Sections

Jailed anarchist leader 'has lost 35kg' during hunger strike

Doctors 'alarmed' by potassium drop, have given supplements

Redazione Ansa

(ANSA) - ROME, DEC 30 - An Italian anarchist leader who has been on hunger strike for two months against his unprecedented mafia-style prison treatment is very ill and has now lost some 35 kg, his lawyer said Friday.
    Informal Anarchist Federation (FAI) leader Alfredo Cospito, 55, the first anarchist to be so treated, has been serving two sentences totalling 30 years for terror attacks and earlier this week appealed to the supreme court against his '41-bis' regime.
    Normally only jailed mafiosi are subjected to the tough 41-bis regime that mandates almost complete isolation from the outside world.
    Lawyer Flavio Rossi Albertini said Cospito, who is in a Sassari jail and has been put under the 41 bis for four years, "has currently lost 35 kg and has had a worrying drop in his potassium levels, necessary for the correct working of involuntary muscles including the heart".

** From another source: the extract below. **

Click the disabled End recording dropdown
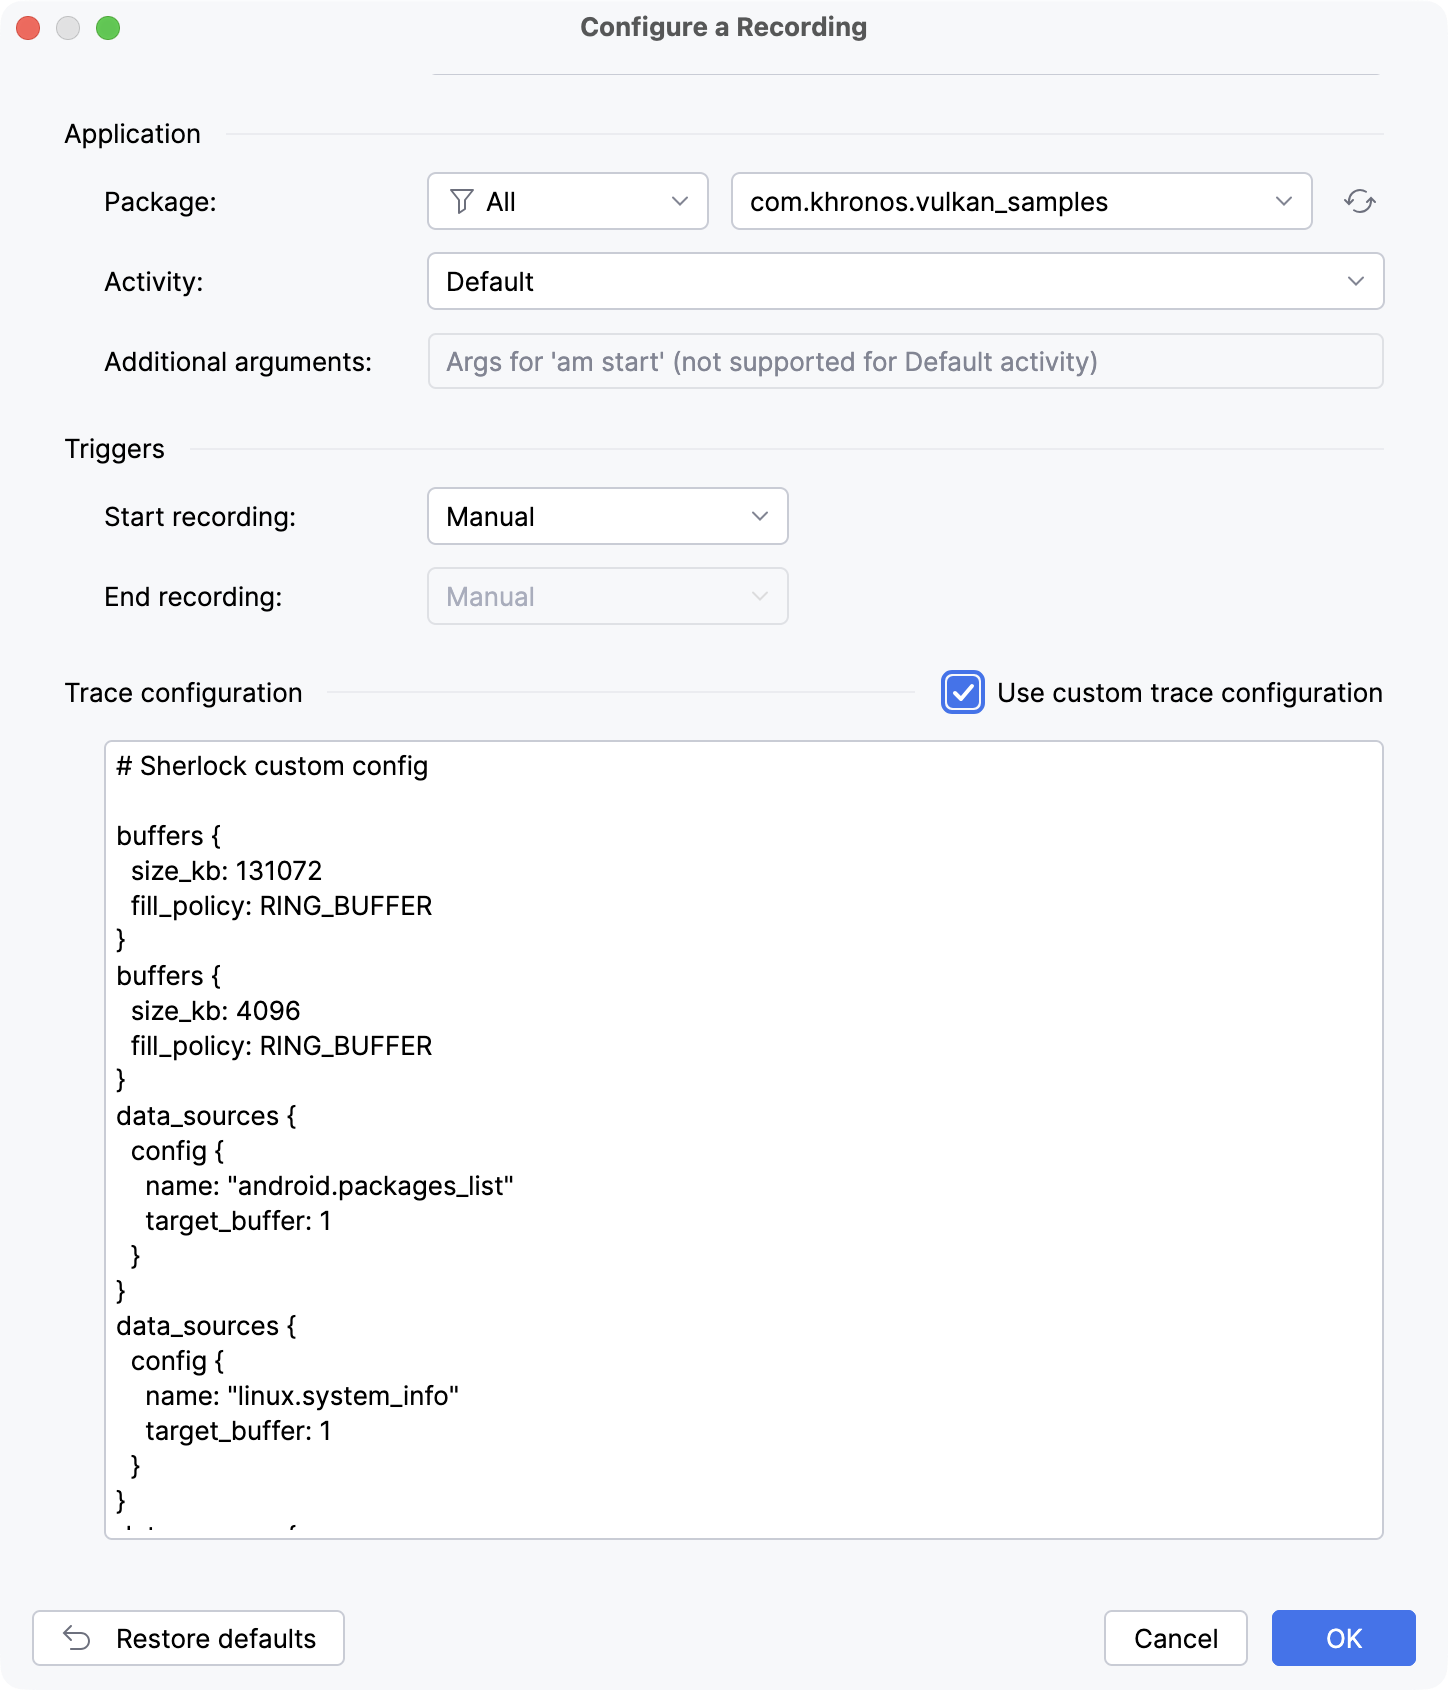This screenshot has height=1690, width=1448. 608,597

    Albertini said "the doctors, alarmed by his deterioration, have given him specific supplements".
    There have been several recent FAI attacks in support of Cospito, who has been on a hunger strike since mid-October.

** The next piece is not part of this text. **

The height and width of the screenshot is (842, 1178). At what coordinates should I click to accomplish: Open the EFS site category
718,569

    Judges recently ruled that Cospito should stay under the 41 bis conditions because otherwise there was a risk of his running FAI operations from inside jail.
    On Tuesday his lawyers filed an appeal to the supreme Court of Cassation against that ruling from the Milan surveillance tribunal.

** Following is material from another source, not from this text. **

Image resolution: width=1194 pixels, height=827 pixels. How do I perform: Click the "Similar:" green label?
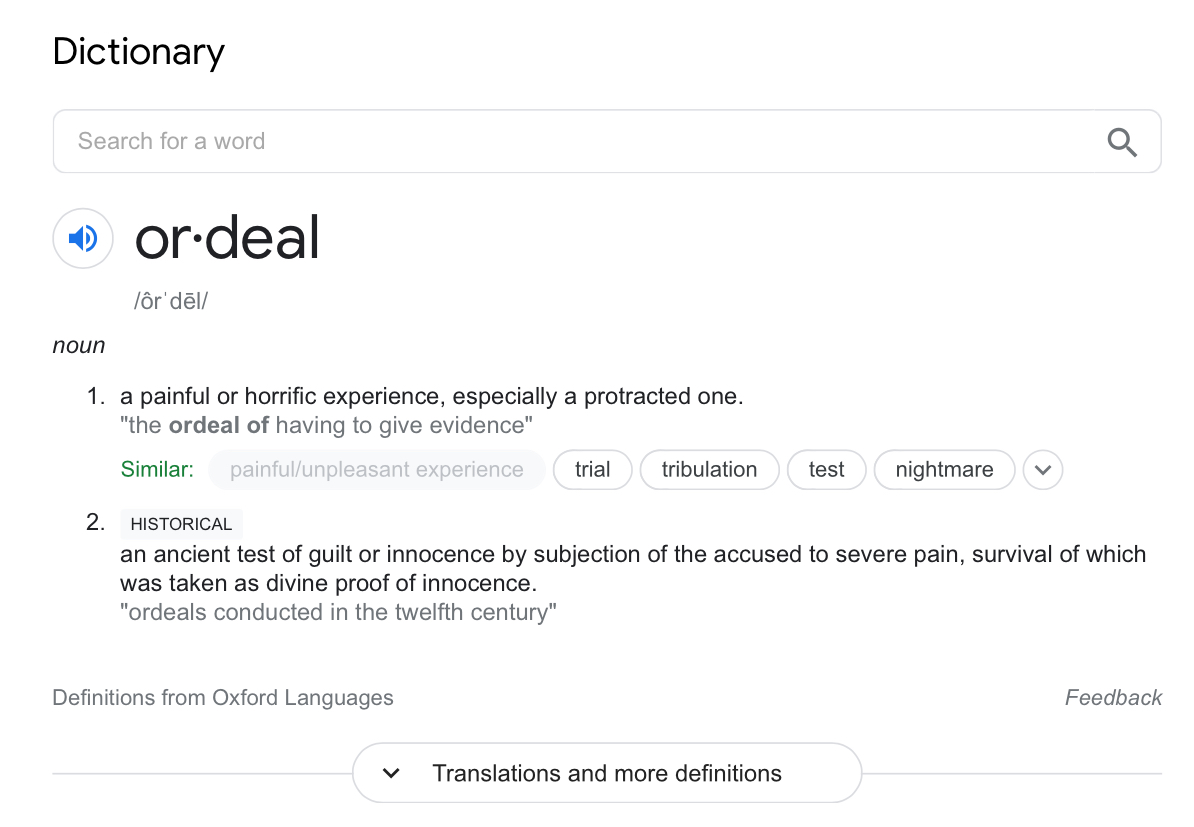(157, 470)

    On December 9 Greek anarchists linked to FAI claimed responsibility for the firebombing of two cars belonging to an Italian diplomat in the Greek capital a week previously.
    The Greek group, which calls itself after a protester killed by a Carabiniere in self-defence at the 2001 Genoa G8 riots, said they were acting in solidarity with Cospito.
    The group, Carlo Giuliani Vendetta Nucleus, said it was supporting the hunger strike of Cospito, who is serving 20 years for a bomb attack on a Carabinieri training academy at Fossano near Cuneo in Piedmont in 2006 and a further 10 years and eight months for wounding Ansaldo Nucleare Managing Director Roberto Adinolfi in Genoa in 2012.
    The carbomb attacks against Athens embassy counsellor Susanna Schlein, sister of centre-left Democratic Party (PD) leadership candidate Elly Schlein, took place at dawn on Friday December 2 and were soon attributed to anarchists like the FAI, who had shouted threatening slogans during Cospito's recent appeals trial.
    Foreign Minister Antonio Tajani said Schlein survived the attacks "by a miracle".
    Both Schlein sisters have now been assigned police protection.
    After the firebombings, FAI militants issued the mocking message "Susanna Schlein should learn to park".
    Rome prosecutors said last week they were opening a probe into arson attacks on ATMs and rubbish containers in two parts of the Italian capital on a recent Saturday night by Cospito supporters. (ANSA).